■ What to produce: The reply to the records below should contain exactly the lines from the line with "Screen dimensions: 1851x1041" through the line with "Click the file location path link", and nothing besides.

[Records to process Boundary: Start]

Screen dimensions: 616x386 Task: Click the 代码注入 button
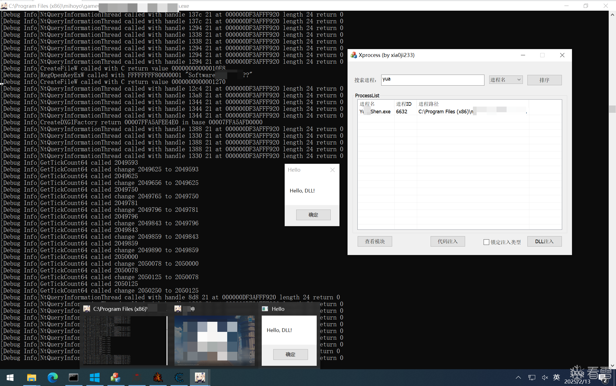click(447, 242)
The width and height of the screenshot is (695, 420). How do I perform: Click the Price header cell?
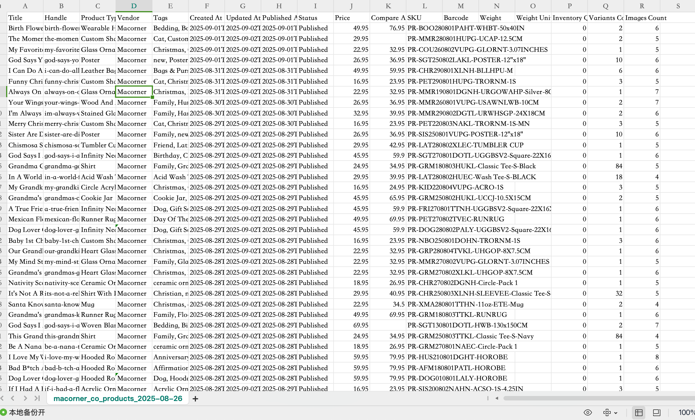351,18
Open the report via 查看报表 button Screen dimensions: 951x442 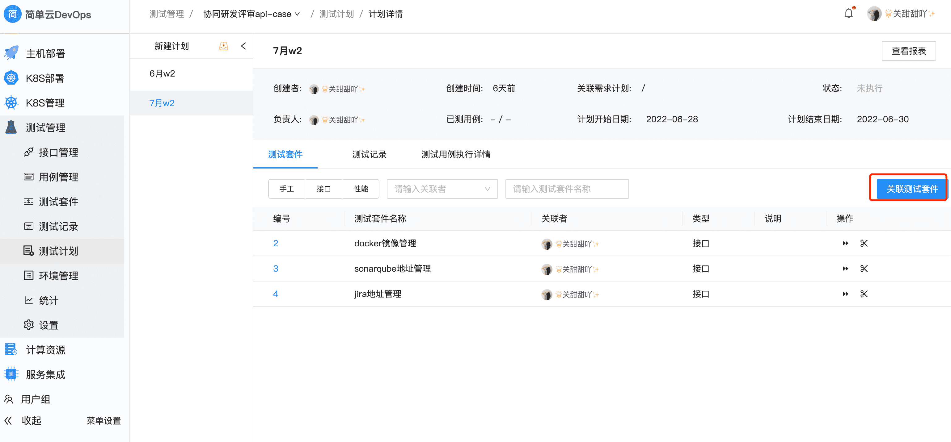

[Records to process Boundary: End]
[Records to process Boundary: Start]

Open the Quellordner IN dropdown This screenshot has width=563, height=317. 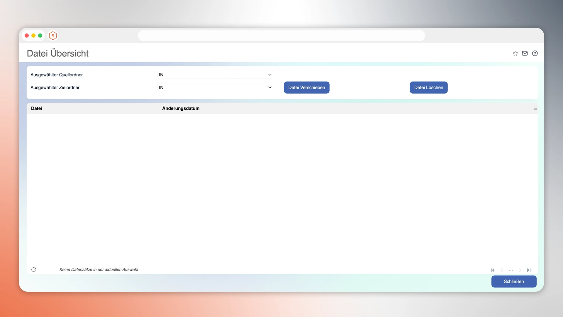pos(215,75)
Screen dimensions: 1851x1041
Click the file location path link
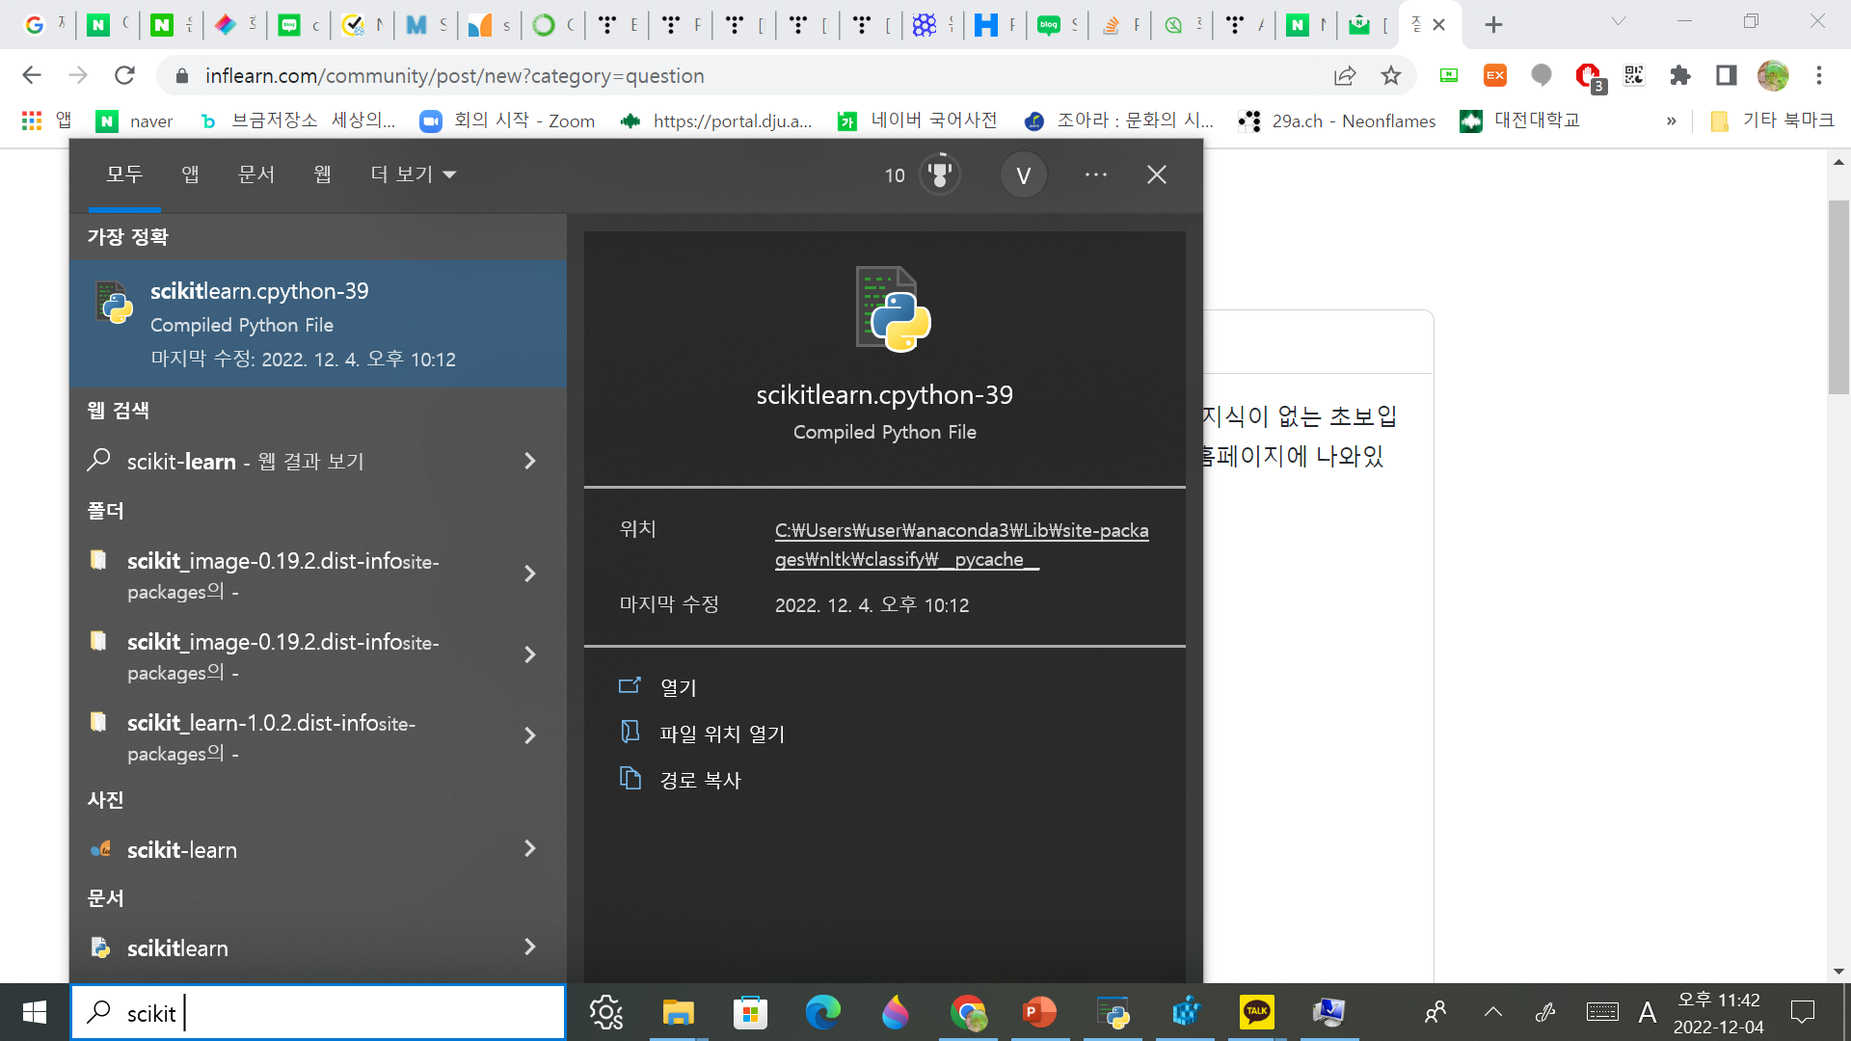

[Records to process Boundary: End]
[Records to process Boundary: Start]

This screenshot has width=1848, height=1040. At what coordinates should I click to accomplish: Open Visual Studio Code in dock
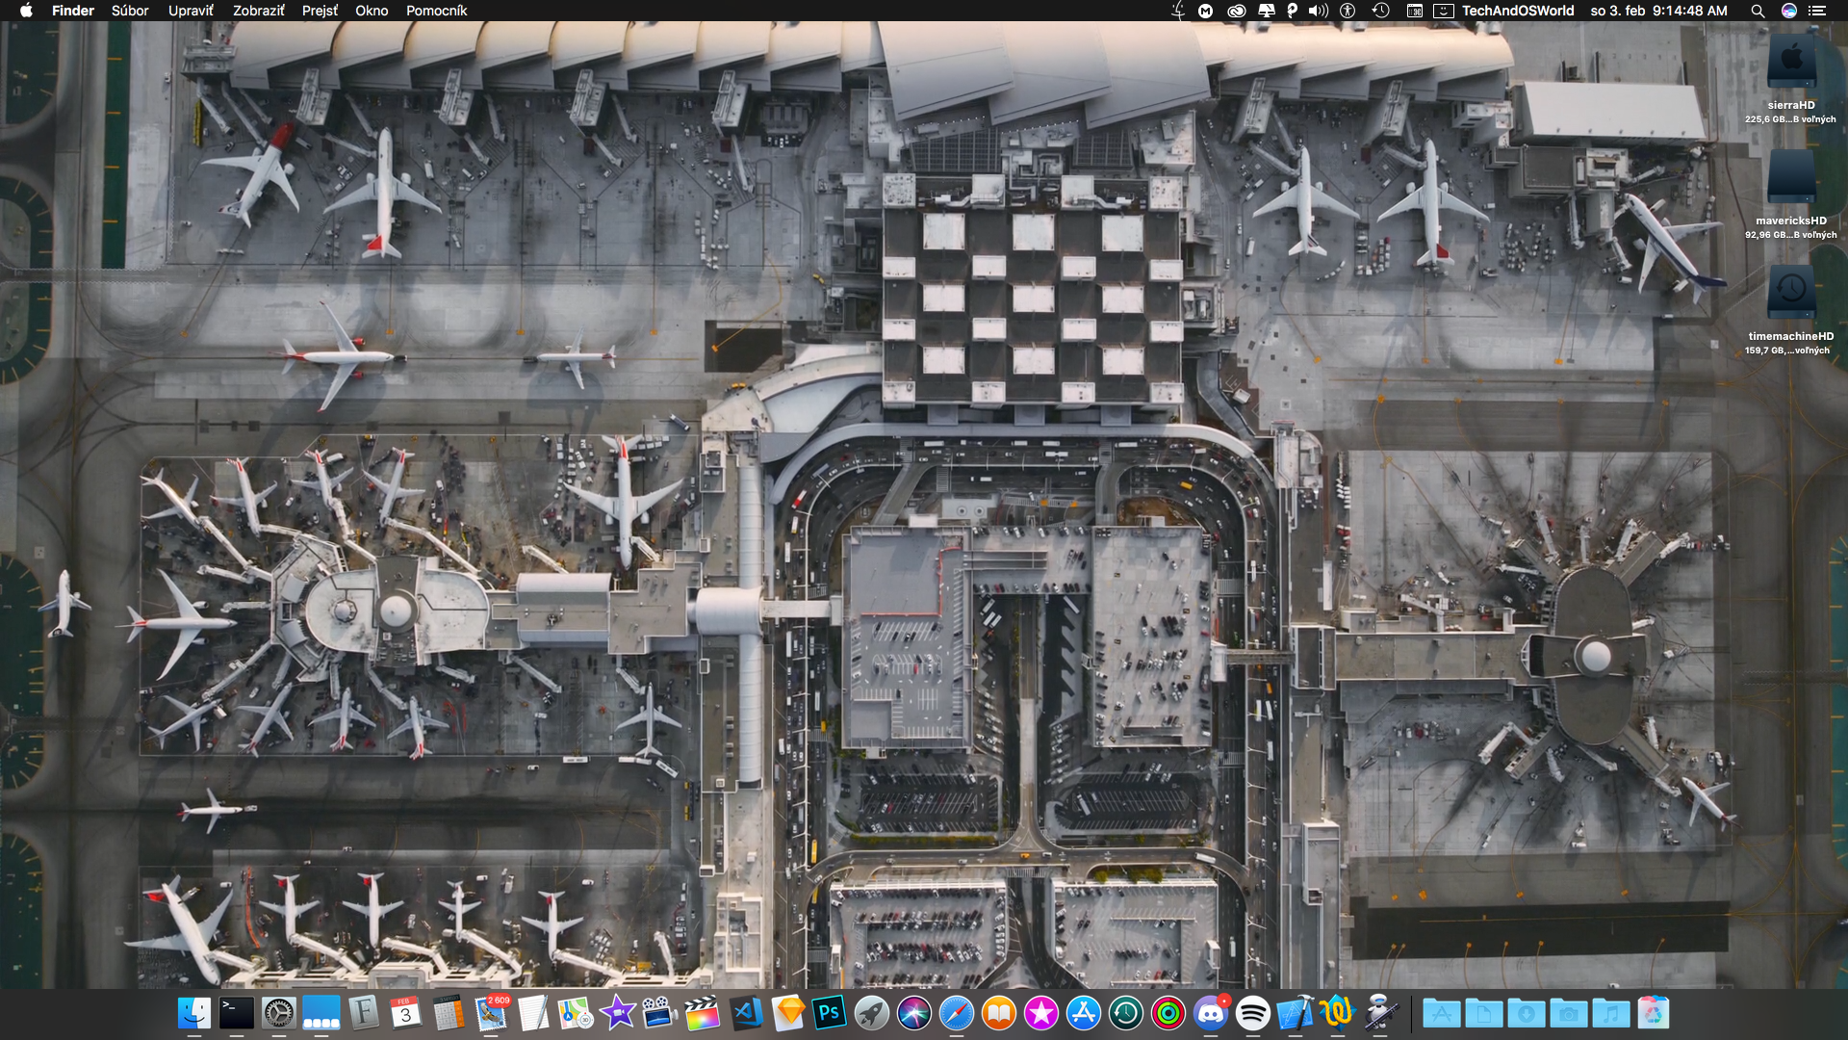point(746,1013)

[Records to process Boundary: End]

■ Your solution:
Screen dimensions: 1851x1041
Click the file location path link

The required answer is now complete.